The Hillside Islamic Center has members from New Hyde Park, Floral Park, Roslyn and Bellerose, member Saleem Tatari said, and currently meets on 80th Avenue in New Hyde Park. Its six-year effort to build a new mosque at 300 Hillside Ave. has met construction delays and concerns from neighbors, which mosque leaders have worked to address along the way, Bhuiyan said.

Wali said national narratives of religious division between Muslims and other Americans do not reflect the reality in New Hyde Park, where the Muslim and other communities function well together. 

But building relationships with the community is an ongoing effort, Bhuiyan said.

Some in New Hyde Park were suspicious when the Hillside Islamic Center first opened, Bhuiyan said. 

But those attitudes have mostly eroded as the Muslim community has become more firmly rooted here and established strong relationships with elected officials, police officers and firefighters, he said.

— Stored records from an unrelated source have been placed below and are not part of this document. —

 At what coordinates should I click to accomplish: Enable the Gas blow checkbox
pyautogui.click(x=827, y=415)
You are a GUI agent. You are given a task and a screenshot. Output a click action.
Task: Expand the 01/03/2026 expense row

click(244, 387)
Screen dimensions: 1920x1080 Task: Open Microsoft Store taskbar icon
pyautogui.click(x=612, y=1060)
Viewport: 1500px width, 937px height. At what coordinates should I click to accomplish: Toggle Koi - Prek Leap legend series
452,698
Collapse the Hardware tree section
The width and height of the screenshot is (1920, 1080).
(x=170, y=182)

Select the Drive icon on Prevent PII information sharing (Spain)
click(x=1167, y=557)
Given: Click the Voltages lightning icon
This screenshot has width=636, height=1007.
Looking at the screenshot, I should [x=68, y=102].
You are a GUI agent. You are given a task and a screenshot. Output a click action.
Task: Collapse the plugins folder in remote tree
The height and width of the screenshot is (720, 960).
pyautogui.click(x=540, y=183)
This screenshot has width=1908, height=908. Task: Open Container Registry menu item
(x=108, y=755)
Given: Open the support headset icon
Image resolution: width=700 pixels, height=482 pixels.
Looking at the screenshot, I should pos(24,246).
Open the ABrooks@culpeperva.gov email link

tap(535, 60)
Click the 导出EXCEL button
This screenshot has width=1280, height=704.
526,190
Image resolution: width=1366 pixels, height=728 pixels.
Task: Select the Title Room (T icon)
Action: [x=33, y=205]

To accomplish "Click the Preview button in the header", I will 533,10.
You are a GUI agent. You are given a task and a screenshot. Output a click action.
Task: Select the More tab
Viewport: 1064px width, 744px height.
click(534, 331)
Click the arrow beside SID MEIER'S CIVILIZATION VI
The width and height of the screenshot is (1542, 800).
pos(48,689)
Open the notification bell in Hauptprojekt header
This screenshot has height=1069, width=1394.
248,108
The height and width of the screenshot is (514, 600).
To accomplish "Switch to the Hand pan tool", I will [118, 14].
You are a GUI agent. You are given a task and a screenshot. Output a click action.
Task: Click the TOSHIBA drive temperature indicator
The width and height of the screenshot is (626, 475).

The mosque holds five daily prayer services and offers religious education classes for children and adults, Wali said. 

Members also volunteer at soup kitchens, help clean local streets and engage in many other community service efforts with local organizations and other mosques, he said.

To encourage its many first-generation Americans to engage with their non-Muslim neighbors, the mosque asked members to give their next-door neighbors a gift to celebrate Eid al Fitr, Bhuiyan said.

“This is how we at least begin relationships, so that your neighbors know who you are instead of somebody else giving them, ‘This guy is this,’” Bhuiyan said.